To: Johnny Canuck who wrote (37380)6/21/2002 2:54:12 AM
From: Johnny Canuck  Respond to of 69925
 
Foreign Investors Lose Taste for American Investments
By Ron Taylor
6/20/2002 2:57 PM ET

The U.S. dollar is getting absolutely pounded on the news that the U.S. trade deficit ballooned to a record $35.9 billion in April. The three other major world currencies (the euro, pound, and yen) are all rallying in concert. Over the past three days, the euro has broken above key resistance level in the 0.95 area, and is rallying sharply again today. The yen has been holding up despite the Bank of Japan's best efforts to intervene.

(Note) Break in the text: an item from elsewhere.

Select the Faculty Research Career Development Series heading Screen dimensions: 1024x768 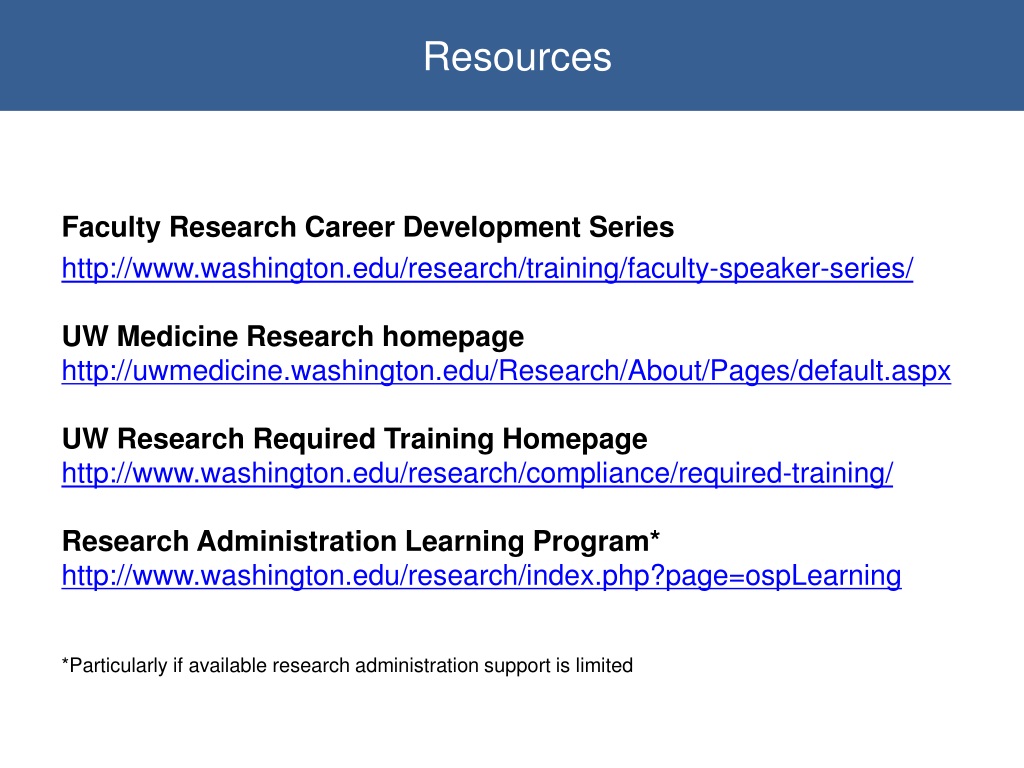click(368, 227)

The pound has been rallying as if it were shot from a cannon. The following charts all clearly illustrate how much pressure the dollar is under.

As we have talked about frequently on this website, this puts severe pressure on foreign investors of U.S. equities. Foreign investors must now contend with the both the losses from the continuing U.S. bear market and now are also getting hit on currency exchange. These two factors are slowing the rate of foreign investment in the U.S. According to Dow Jones Newswire, data released along with trade deficit numbers shows that "net foreign purchases of U.S. stocks were $25.0 billion in the first quarter, down from $33.0 billion in the fourth quarter." So basically this means that foreign investors are losing their appetite for the U.S. market. We do not feel that the U.S. consumer will be able to make up this massive drop in investment, and this is an additional contributing cause to the current bear market. Further declines to the U.S. dollar will spur foreign investors to pull more funds out of the U.S. market. The risk, of course, is that institutions, hedge funds, and large individual traders begin to do this all at once. The U.S. stock market remains under pressure from both domestic and foreign investors, and this market will continue its decline until this fundamental factor changes.